Dorsal laminectomy – Surgical Interventions
A dorsal laminectomy is a surgical procedure designed to reduce the cord compression of the lumbar spine (lumbar spinal stenosis). It is performed under general anesthesia and involves the removal of a portion of the vertebral bone called the lamina. The lamina helps to form the posterior vertebral arch of the spine.
The most frequent cause of spinal cord compression is a lumbar disc herniation (also known as a slipped disc). Other possible causes may include osteoarthritis, spondylosis and spondylolisthesis.
The typical symptoms described in lumbar disc herniation include pain that may move down the leg, tingling and sensory disturbance of the skin over the leg (paraesthesia) and possible leg or foot weakness.
Depending on the severity, the initial therapy of choice may be conservative which involves an individually prescribed programme of rehabilitation and physiotherapy sessions. Once our Isokinetic doctor has made the diagnosis and if indicatedthese individually tailored sessions may be prescribed. Our well-trained physiotherapy and rehabilitation specialists will support you throughout your sessions in order for you to reach your maximum functional recovery possible.
In cases where physiotherapy and rehabilitative treatment alone cannot guarantee a good recovery, a surgical procedure, for instance a laminectomy may be indicated. We have a very good working relationship with spinal surgical teams and can request a surgical opinion if the doctor feels this is the best treatment option. Our team at Isokinetic will ensure you are fully informed or your progress.
Spondylolysis & Listhesis – Rehabilitation
Clinically the spondylolysis is mostly asymptomatic and can reveal after prolonged standing and with poor translation (walking to the shops) or after an occasional physical performance; in cases of spondylolisthesis (vertebral isthmus rupture) the clinical picture varies greatly depending from the front of the vertebra slipping and needs rehabilitation treatment.
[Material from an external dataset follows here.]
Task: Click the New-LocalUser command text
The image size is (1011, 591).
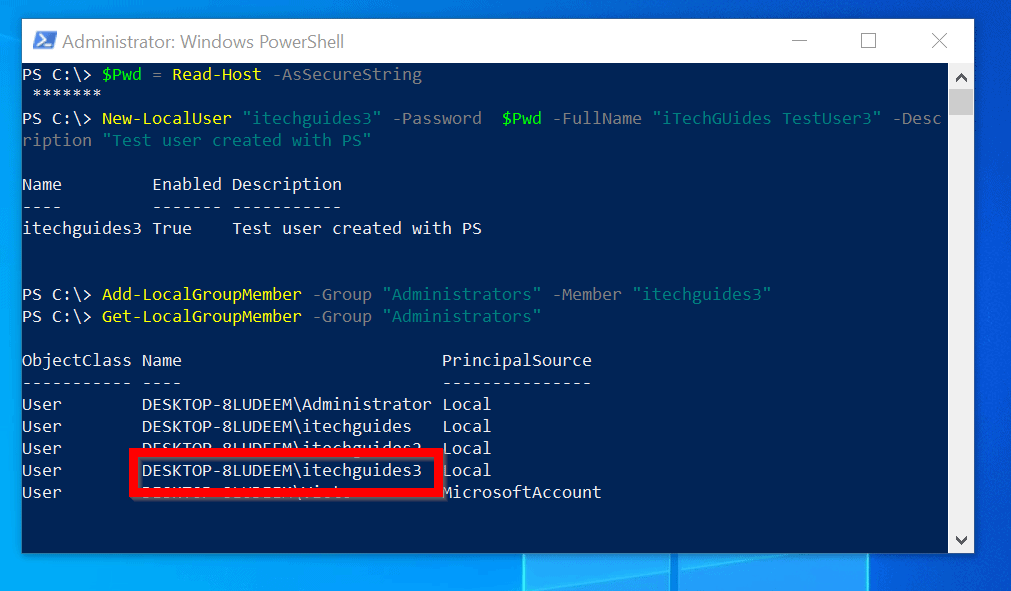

The first objective is the reduction of pain through relaxing manual therapy of shortened low back paravertebral for the frequent association with high lumbar lordosis; you need to reach a good flexibility of the posterior chain through stretching exercises for lumbar paravertebral, the buttocks, the hamstrings, the iliopsoas, avoiding postures extension (Mc Kenzie) that can accentuate the front sliding of the vertebra.
If the listhesis is stable you can set a rehabilitation protocol by enhancing selective abs, core muscles of the buttocks with the aim of creating a natural corset that stabilizes the lumbar spine in static and dynamic with isometric contractions combined with breathing exercises till reaching to perform exercises with Bobath balls for advanced control of the pelvis and gluteal muscles.
The rehabilitation program ends with a gradual recovery of the sport specific gesture with field exercises for the recovery of specific athletic movement, proprioception, and vestibular function. In this last phase it is advisable to use a lumbotrain (protective brace for your lower back) both during the activity as well as whenever you have to lift weights.